- **Data for review**
————————

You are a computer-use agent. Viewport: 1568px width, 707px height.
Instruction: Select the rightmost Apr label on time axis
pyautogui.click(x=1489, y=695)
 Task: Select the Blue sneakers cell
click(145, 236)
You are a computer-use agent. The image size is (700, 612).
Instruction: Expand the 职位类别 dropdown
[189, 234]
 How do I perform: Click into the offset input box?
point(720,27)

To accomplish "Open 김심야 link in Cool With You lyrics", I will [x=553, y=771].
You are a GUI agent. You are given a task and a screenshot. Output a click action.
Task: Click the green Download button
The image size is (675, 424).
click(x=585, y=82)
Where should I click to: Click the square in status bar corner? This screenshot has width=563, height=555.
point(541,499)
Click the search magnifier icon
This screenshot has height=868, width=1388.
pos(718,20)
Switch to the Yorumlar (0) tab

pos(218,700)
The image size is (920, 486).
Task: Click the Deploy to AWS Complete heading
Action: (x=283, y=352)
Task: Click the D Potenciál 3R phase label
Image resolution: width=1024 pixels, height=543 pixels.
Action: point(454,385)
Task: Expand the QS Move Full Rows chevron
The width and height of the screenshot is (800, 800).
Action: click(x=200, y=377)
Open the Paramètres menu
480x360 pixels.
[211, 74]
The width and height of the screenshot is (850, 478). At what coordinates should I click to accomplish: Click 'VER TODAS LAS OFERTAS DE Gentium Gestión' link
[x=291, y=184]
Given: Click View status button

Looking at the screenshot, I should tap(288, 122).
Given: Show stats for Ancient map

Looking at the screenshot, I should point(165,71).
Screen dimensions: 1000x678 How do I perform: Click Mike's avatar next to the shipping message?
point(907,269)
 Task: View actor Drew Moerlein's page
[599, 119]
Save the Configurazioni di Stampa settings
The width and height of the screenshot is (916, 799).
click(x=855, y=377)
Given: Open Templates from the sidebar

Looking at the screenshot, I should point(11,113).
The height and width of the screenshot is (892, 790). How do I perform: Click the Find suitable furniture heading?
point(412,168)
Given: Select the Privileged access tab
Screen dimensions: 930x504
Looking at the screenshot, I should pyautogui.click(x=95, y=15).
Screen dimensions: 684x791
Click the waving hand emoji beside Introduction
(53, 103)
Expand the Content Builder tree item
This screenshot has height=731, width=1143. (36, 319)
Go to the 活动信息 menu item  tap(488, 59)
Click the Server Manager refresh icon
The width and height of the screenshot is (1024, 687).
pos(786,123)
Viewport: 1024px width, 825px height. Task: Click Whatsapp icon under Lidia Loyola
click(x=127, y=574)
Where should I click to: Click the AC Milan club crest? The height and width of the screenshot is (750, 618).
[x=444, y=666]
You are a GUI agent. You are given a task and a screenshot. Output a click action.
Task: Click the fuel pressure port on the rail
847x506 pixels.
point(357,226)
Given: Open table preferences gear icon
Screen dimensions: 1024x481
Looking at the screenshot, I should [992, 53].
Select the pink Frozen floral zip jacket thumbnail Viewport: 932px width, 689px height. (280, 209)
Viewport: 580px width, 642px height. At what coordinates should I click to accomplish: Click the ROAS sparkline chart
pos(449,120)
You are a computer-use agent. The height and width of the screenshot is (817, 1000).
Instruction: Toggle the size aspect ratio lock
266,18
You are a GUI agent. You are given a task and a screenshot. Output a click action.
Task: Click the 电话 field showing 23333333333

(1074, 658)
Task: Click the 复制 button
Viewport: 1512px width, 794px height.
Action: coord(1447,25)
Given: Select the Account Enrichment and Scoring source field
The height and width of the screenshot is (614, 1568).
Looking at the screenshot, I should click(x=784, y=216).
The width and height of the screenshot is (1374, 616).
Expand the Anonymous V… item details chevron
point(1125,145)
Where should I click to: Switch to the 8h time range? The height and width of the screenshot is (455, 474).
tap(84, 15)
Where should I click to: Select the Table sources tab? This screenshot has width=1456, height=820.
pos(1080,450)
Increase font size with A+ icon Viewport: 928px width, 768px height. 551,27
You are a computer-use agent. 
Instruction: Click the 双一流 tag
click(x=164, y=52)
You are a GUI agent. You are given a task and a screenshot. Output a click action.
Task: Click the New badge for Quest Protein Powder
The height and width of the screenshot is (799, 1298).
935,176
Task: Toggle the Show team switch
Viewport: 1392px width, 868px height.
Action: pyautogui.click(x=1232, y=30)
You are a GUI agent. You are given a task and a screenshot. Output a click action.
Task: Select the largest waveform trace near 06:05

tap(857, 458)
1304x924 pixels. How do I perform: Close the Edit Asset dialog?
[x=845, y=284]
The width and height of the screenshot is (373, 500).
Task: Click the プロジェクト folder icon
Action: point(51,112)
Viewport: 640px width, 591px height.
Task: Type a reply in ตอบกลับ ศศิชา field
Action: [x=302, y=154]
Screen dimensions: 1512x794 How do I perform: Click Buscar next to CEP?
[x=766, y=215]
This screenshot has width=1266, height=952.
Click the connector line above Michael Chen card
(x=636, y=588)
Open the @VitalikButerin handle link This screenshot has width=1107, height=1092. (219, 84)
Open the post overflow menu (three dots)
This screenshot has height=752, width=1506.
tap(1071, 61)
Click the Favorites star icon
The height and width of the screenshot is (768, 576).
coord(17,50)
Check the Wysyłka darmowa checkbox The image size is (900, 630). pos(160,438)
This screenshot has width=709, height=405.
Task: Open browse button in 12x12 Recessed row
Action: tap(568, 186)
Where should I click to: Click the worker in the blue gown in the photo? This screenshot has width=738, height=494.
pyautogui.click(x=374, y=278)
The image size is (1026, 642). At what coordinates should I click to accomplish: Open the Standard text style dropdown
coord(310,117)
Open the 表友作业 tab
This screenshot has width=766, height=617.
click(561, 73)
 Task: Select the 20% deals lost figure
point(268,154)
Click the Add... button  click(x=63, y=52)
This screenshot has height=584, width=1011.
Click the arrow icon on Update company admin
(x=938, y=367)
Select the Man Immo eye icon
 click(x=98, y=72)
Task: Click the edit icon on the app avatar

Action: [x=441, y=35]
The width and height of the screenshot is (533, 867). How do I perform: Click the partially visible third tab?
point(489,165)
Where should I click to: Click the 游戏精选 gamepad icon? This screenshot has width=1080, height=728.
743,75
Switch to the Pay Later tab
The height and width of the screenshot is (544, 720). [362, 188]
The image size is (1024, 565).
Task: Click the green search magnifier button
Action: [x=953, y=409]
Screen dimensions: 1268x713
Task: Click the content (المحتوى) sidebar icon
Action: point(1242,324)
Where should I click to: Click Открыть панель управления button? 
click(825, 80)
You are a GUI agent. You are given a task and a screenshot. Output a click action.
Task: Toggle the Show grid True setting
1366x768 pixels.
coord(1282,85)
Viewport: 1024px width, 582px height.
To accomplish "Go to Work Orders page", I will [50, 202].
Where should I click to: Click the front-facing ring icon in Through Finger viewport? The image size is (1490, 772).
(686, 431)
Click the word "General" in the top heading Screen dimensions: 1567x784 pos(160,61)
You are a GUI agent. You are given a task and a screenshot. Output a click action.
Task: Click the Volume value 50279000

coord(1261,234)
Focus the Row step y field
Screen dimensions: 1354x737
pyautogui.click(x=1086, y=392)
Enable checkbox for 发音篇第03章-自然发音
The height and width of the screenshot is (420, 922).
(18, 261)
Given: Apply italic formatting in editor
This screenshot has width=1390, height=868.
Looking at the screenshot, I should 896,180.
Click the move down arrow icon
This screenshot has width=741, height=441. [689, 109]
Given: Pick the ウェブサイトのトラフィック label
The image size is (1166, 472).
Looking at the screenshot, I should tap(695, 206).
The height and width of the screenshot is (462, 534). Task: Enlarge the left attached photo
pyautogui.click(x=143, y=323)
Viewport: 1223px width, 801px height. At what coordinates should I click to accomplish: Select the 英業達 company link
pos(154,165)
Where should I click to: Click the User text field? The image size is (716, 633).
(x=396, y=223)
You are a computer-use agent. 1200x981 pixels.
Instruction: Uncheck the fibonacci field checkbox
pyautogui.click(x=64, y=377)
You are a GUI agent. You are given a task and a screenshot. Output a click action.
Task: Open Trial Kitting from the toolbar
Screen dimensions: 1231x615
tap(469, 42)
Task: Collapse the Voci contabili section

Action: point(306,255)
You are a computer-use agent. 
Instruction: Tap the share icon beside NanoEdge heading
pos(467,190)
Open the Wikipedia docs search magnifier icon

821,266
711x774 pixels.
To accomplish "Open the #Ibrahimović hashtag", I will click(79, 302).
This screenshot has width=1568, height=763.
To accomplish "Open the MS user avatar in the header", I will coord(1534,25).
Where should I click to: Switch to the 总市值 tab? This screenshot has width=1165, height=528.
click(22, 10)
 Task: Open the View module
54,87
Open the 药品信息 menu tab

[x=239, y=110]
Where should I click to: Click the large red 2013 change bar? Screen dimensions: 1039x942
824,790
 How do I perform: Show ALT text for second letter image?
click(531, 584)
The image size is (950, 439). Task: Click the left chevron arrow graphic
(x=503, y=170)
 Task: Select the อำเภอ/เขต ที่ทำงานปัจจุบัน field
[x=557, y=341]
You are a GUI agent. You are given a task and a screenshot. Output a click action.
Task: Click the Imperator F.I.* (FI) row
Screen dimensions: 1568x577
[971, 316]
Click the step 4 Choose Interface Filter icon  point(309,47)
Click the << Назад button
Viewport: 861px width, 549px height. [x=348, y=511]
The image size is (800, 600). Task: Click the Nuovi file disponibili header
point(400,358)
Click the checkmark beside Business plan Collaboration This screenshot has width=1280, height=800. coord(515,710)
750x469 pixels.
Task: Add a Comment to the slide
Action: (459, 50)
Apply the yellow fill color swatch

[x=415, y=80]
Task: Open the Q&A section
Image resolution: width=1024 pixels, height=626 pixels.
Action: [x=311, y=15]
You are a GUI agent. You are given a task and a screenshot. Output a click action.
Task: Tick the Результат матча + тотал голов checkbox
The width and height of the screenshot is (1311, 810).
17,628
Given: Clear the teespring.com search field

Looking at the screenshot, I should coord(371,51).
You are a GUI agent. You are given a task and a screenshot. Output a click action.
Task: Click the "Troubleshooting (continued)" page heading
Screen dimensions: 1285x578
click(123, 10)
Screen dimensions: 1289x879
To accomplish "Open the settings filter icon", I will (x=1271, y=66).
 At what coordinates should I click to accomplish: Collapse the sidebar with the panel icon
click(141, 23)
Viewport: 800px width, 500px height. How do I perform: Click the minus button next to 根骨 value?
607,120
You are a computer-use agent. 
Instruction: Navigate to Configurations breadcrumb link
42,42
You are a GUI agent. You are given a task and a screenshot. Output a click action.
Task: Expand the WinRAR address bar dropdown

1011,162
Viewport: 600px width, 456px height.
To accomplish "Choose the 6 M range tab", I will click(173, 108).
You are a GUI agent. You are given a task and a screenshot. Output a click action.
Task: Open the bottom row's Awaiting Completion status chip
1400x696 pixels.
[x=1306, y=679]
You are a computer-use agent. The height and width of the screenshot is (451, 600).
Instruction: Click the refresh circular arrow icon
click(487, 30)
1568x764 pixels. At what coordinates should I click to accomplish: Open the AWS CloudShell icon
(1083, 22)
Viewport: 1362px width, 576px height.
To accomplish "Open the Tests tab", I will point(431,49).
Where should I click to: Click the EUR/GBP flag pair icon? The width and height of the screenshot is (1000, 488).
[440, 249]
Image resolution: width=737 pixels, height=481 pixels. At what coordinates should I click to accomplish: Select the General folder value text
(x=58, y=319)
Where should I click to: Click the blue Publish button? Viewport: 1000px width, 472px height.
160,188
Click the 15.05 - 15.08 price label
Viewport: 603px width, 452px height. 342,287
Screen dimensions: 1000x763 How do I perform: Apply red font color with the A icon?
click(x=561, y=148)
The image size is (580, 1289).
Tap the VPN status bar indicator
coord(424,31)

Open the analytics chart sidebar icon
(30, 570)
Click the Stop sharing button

————————

- **Assigned task**
Starting at the line that contains "Screen dimensions: 1000x763", repeat each line exactly through the last one in the listing. Include both of those lines and nothing more.

- **Solution to the problem**
Screen dimensions: 1000x763 How do I perform: Apply red font color with the A icon?
click(x=561, y=148)
The image size is (580, 1289).
Tap the VPN status bar indicator
coord(424,31)

Open the analytics chart sidebar icon
(30, 570)
Click the Stop sharing button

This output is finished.